The 47th element of academic_list is Cranfield University
while the 47th element of institutions is Cranfield University


The adjacency matrix is constructed so that its 47th row coincides with the 47th element of `institutions`.  The 47th row is 

In [8]:
adjacency[47, :]

412-element Vector{Int32}:
 0
 0
 0
 0
 0
 0
 0
 0
 0
 0
 0
 0
 0
 ⋮
 0
 0
 0
 0
 0
 0
 0
 0
 0
 0
 0
 0

The matrix is sparse (which means most of its cells have 0 in them).  We can count the number of hires by

In [10]:
sum(adjacency[47, :])

0

That means that Cranfield didn't hire in 2023.  Since the relation between indices and actual entities are preserved between `institutions` and `academic_list`, Cranfield must have graduated a student in 2023.  This computation verifies: 

In [11]:
sum(adjacency[:, 47])

1

This means we can do computations using only matrices, since we don't need the labelling features of Dataframes or dictionaries.

## Communities

We'll start with the assumption that we have chosen the members of 5 distinct academic communities ${ c_1 , c_2 , c_3 , c_4, c_5}$.  We can write $c_i^j$ to represent the $j^th$ member of community $i$.

Each member of community $i$ interacts with all the $991$ institutions for which we have data.  We'll maintain the assumption here that each academic community coincides with a distinct hiring community.  Given the members we have assigned to each community we have to find the likelihood that we would see the adjacency matrix `adjacency` that we found above. 

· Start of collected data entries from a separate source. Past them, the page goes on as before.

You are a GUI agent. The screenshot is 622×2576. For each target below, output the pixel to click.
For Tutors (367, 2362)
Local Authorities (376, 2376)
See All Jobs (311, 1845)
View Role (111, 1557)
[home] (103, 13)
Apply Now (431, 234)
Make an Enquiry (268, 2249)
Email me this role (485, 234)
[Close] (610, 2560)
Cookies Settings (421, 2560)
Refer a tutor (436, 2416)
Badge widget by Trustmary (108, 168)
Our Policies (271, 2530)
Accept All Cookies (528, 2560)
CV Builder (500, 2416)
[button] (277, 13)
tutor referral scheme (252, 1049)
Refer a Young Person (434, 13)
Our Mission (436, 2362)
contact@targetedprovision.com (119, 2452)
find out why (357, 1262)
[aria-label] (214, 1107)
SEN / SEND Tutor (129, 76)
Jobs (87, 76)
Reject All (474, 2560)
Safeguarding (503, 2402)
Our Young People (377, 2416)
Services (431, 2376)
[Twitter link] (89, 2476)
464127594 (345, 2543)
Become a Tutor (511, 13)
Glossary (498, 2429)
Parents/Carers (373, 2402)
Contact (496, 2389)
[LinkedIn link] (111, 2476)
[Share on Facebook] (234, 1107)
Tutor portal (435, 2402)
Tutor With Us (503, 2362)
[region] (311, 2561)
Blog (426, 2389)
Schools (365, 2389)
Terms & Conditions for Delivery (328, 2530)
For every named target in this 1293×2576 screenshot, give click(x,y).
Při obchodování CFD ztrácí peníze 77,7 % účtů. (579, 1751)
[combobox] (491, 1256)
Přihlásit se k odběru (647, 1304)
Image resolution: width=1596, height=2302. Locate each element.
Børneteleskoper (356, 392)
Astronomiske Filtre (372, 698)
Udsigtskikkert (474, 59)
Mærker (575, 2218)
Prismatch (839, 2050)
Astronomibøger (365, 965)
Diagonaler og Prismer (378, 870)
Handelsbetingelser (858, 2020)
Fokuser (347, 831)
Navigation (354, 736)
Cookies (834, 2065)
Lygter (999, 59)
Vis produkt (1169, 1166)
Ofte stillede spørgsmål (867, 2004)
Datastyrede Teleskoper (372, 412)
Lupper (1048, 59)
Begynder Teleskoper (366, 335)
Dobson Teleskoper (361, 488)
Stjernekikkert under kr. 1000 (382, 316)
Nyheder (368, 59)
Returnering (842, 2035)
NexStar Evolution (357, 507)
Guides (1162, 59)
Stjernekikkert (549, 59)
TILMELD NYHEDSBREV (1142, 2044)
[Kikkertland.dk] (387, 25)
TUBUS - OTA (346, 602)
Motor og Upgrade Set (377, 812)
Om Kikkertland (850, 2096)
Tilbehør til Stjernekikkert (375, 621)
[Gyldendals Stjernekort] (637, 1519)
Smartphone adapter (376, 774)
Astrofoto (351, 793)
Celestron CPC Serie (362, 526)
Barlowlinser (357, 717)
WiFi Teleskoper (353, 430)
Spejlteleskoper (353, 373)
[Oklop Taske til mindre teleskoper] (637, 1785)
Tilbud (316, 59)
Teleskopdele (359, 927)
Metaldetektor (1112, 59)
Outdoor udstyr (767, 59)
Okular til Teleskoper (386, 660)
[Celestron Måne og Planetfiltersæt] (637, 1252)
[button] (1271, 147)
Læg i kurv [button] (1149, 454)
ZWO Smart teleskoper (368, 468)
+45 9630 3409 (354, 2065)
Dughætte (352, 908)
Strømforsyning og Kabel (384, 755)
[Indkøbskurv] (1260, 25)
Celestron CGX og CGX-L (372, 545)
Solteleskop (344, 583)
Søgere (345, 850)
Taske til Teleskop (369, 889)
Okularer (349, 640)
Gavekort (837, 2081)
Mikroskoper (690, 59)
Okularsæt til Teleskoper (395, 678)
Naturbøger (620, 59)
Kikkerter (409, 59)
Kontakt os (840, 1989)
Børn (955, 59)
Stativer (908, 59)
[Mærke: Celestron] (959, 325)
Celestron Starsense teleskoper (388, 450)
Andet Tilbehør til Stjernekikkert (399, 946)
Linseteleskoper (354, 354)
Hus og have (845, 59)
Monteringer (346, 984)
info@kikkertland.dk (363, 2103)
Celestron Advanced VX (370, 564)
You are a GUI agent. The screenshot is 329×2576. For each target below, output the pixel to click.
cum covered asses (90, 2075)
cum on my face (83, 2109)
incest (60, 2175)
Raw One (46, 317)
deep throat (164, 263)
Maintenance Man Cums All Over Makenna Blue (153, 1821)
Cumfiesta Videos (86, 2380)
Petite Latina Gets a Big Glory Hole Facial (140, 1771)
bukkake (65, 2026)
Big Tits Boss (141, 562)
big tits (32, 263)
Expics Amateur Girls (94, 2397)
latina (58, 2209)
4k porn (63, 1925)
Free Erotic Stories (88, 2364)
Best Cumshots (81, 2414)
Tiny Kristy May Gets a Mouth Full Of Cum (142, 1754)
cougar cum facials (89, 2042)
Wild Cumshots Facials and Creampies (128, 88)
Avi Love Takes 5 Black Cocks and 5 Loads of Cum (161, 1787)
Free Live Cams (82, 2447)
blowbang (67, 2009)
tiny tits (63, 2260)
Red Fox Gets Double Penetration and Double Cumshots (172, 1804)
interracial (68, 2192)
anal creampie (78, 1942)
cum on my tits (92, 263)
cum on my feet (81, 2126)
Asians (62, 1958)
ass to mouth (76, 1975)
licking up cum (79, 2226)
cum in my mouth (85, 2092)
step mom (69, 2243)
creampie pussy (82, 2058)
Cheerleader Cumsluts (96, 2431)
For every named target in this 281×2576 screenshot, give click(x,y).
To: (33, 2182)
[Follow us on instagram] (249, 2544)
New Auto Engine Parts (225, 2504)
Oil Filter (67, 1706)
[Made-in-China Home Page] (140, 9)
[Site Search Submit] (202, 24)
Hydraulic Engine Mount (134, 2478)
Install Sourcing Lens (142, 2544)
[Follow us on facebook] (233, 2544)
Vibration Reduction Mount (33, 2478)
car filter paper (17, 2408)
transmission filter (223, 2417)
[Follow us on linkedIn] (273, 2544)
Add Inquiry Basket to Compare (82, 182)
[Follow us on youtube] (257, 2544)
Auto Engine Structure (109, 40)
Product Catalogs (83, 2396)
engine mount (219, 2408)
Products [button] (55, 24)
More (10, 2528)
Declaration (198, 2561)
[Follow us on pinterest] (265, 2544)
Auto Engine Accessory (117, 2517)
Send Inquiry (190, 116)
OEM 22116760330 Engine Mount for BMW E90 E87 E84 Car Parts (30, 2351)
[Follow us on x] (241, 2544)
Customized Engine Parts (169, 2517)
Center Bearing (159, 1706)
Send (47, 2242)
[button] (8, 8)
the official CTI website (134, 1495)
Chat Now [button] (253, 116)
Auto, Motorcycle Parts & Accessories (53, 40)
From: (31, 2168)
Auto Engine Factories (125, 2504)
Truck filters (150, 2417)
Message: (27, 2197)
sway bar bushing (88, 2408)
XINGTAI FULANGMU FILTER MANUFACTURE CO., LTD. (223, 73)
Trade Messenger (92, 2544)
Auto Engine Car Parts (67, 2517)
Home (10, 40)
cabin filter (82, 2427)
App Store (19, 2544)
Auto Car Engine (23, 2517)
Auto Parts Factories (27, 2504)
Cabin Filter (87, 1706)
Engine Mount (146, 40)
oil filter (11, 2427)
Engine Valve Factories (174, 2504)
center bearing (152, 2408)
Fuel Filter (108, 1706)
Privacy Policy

This consists of two parts.  First we need to find a vector of placement rates $\lambda$ that describes how the communities are related.  The number of elements of this vector depend on the number of  hiring communities we use.  Here we'll use 11, 5 academic hiring communities and 6 sinks from the public and private sector.  This means that for each academic community there are 11 rates at which this community places students with each of the hiring communities.  So in this example, there are 55 placement rates to be estimated.

The placement rates that maximize likelihood are actually very easy to find.  To simplify, suppose we observe 3 members of one community whose placements go to 5 different institutions in another community.  Since all placements are supposed to be independently drawn, this gives a small portion of the adjacency matrix above that looks like
<table><tr><td>3</td><td>0</td><td>1</td></tr>
<tr><td>0</td><td>0</td><td>1</td></tr>
<tr><td>1</td><td>4</td><td>2</td></tr>
<tr><td>1</td><td>3</td><td>1</td></tr>
<tr><td>0</td><td>0</td><td>1</td></tr>
</table>
If $\lambda$ is the rate at which we think members of our 3 graduating institutions place graduates at each of our 5 hiring institutions then we take each element $k$ of the adjacency matrix and compute its probability according to $\lambda$ at 
$$
 \frac{e^{-\lambda}\lambda^{k!}}{k!}
$$

To find the probability of the numbers in the table above, we have to multiply the probabilities of each of the cells.  Lets do it symbolically - with $k_{ij}$ being the number recorded in each cell.  The general formula is
$$
\prod_{i=1}^3 \prod_{j=1}^5 \frac{e^{-\lambda}\lambda^{k_{ij}}}{k_{ij}!}
$$
Since the log transformation is monotonically increasing, we can find the value for $\lambda$ that maximizes this expression by maximizing the log which is given by 
$$
\sum_{i=1}^3 \sum_{j=1}^5{-\lambda+k_{ij}log(\lambda)-\log(k_{ij}!)}
$$
This is 
$$ -15\lambda+\sum_{i=1}^3\sum_{i=1}^5 k_{ij}\log(\lambda)-\sum_{i=1}^3\sum_{j=1}^5\log(k_{ij}!) $$
To maximize this you would do the usual, take the derivative with respect to $\lambda$ and set it to zero.  Since $\lambda$ only occurs in the first two terms, this means the best estimate is just
$$
\lambda^\ast = \frac{\sum_{i=1}^3\sum_{i=1}^5 k_{ij}}{15} $$

We'll have to substitute that value back into the likelihood function itself because we are eventually going to choose community members to maximize this likelihood value.